The Pentelute Group 

Photo of Professor Bradley L. Pentelute.
Professor Bradley L. Pentelute

Researchers in Professor Brad Pentelute’s lab are focused on delivering safe and effective peptides for prophylactic treatment and rapid early therapeutic intervention against COVID-19 infection. They approach this goal by design of peptide binders specific to the spike protein of the SARS-CoV-2 coronavirus. Disrupting the SARS-CoV-2 spike protein interaction with its human cell membrane receptor can prevent virus cell entry, offering a promising therapeutic modality.

The group is using peptide drugs to block the entry of coronavirus into human cells.

With collaborators in the tenOever lab at Icahn School of Medicine at Mount Sinai and the Hacohen lab at the Broad Institute, they are testing the activities of these peptide binders in live- and pseudo-virus inhibition assays, respectively. A path to clinical trials was identified in collaboration with Dr. Robert Shoemaker at the National Institute of Health, in which the most potent and least toxic peptide will be produced under GMP conditions and formulated in nasal and spray inhalers for evaluation in humans. The Pentelute Lab approach will ensure COVID-19 treatment by blocking SARS-CoV-2 interaction with human cells.

Stored items from a collection:
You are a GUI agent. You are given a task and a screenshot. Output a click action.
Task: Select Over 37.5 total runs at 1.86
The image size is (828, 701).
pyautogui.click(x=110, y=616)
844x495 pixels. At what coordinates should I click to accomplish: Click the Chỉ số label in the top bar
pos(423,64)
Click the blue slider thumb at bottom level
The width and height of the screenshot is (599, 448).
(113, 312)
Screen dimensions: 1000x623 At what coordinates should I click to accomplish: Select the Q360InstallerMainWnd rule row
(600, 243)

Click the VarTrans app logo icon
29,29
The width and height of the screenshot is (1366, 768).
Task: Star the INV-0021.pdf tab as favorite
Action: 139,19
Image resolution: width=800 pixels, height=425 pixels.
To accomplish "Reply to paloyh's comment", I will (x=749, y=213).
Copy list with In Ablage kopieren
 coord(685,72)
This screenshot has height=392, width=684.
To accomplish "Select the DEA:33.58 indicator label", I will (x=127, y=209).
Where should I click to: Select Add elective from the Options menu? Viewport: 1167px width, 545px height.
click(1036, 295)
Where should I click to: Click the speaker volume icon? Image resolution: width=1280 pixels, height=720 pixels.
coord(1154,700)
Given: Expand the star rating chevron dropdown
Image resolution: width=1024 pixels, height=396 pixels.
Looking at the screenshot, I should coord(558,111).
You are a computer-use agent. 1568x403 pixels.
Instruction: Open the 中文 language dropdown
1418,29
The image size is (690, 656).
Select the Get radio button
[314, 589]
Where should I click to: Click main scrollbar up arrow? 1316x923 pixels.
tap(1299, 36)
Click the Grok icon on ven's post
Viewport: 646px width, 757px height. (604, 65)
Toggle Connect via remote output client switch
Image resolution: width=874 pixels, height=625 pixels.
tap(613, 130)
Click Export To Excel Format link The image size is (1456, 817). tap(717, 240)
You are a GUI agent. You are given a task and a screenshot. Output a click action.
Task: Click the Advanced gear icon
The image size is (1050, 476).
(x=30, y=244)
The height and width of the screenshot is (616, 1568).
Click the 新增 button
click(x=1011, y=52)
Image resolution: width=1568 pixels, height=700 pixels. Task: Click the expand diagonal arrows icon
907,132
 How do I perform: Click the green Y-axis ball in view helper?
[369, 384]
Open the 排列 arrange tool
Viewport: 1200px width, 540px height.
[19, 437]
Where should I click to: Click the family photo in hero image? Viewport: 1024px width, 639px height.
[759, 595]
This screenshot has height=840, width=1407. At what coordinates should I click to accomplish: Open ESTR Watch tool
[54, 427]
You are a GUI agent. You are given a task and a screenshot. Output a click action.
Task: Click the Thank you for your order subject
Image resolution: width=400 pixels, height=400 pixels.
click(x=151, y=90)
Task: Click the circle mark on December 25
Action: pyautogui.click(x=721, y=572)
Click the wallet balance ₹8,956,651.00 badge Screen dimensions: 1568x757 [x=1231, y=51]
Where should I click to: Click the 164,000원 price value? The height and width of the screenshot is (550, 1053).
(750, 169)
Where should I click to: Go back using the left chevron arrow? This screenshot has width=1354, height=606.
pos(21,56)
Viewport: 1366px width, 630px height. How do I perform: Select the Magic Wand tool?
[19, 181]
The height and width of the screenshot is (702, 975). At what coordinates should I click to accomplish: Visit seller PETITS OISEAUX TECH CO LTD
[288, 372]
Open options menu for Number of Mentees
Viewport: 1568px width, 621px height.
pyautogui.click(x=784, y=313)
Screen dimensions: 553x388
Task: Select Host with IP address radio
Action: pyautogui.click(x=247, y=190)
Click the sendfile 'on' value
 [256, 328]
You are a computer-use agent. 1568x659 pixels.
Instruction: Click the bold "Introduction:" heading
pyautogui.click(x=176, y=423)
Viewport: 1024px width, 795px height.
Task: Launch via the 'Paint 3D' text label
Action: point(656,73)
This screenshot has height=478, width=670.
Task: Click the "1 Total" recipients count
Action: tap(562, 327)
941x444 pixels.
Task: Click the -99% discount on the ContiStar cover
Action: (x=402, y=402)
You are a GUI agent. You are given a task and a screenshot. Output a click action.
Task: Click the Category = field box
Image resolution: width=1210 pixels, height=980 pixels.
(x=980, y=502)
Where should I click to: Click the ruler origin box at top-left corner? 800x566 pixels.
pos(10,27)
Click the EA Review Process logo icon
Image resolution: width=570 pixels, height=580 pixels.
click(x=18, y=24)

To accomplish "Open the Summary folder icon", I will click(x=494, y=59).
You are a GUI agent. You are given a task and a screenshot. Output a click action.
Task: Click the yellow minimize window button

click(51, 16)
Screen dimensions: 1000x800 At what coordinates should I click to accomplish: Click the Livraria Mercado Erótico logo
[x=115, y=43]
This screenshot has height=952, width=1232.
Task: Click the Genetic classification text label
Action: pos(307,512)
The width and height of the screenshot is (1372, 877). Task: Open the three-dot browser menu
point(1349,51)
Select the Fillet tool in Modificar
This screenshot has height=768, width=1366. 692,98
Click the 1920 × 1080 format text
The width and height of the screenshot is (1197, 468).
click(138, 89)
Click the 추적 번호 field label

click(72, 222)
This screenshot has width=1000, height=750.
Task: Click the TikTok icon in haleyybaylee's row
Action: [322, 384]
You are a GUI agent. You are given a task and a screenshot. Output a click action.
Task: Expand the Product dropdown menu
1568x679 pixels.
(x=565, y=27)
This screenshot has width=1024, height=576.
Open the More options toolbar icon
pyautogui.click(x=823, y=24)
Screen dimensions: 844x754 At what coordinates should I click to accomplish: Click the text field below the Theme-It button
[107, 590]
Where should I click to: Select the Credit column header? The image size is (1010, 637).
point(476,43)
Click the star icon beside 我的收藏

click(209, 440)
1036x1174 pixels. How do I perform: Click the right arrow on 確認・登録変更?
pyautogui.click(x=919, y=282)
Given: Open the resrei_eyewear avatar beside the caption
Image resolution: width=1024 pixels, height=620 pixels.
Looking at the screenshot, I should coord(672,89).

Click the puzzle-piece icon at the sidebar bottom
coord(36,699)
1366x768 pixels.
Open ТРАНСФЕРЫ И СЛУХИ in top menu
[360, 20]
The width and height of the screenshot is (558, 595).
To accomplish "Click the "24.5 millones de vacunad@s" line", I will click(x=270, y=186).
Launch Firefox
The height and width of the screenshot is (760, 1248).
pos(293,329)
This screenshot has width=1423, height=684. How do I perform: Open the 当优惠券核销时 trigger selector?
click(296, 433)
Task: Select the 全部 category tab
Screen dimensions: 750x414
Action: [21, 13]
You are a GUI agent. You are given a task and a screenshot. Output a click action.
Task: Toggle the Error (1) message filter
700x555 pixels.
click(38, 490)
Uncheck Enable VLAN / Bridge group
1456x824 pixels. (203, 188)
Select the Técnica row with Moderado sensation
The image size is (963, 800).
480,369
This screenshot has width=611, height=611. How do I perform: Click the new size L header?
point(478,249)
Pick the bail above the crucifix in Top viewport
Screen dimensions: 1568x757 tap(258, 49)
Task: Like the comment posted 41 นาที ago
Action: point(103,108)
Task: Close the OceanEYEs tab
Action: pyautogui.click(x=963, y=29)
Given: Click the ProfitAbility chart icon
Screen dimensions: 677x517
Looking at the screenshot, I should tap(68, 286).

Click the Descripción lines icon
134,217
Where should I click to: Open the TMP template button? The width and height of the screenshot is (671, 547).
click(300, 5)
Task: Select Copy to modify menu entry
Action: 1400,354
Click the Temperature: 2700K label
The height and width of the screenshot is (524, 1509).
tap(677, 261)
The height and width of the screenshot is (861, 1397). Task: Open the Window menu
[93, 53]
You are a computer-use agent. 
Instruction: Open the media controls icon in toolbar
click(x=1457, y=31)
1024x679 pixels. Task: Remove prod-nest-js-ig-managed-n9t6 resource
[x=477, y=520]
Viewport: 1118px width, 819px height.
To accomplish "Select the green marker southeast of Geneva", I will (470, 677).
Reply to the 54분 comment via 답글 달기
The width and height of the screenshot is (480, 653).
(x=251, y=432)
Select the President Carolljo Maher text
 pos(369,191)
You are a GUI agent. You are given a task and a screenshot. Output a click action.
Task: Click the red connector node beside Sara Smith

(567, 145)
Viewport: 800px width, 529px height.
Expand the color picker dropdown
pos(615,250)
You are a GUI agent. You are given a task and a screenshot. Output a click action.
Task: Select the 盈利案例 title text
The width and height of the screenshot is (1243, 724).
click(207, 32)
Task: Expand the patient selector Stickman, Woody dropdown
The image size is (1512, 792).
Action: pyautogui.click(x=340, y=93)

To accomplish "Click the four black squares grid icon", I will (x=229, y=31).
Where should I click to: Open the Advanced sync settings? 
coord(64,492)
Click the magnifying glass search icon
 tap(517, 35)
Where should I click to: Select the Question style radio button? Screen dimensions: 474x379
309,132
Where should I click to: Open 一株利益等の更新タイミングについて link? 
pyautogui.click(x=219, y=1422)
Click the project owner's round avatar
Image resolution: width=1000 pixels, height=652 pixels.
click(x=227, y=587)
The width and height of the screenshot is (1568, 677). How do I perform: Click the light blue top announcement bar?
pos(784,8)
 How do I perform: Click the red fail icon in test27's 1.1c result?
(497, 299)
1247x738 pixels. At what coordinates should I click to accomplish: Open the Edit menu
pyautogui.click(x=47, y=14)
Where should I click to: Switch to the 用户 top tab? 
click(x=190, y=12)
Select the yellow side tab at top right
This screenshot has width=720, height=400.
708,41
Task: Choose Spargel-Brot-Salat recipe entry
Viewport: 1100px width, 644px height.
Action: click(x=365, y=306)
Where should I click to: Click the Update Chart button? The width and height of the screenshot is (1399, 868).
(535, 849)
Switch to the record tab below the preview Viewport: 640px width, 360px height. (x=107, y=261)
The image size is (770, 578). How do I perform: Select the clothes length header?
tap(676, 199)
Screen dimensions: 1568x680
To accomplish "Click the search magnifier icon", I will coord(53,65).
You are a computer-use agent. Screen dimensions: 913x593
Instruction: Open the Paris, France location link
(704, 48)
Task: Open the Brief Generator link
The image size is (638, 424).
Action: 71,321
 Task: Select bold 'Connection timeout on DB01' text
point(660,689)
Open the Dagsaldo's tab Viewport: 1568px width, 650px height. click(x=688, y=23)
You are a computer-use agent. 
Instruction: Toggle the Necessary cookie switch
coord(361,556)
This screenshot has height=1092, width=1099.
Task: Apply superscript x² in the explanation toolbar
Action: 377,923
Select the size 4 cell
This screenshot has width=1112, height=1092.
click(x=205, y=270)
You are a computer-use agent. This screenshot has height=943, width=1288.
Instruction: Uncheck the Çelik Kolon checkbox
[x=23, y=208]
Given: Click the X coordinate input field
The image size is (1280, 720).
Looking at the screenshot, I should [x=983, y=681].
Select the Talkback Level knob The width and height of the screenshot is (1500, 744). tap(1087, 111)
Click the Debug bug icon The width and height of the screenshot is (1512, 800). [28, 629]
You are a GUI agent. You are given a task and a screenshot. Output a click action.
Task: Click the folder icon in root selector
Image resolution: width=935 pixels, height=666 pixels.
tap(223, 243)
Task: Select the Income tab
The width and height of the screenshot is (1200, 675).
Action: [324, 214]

> Task directions: According to the passage on the Pentelute Group, in what forms will the most potent and least toxic peptide be formulated for evaluation in humans? This material comes from a separate source.

> Task result: Nasal and spray inhalers.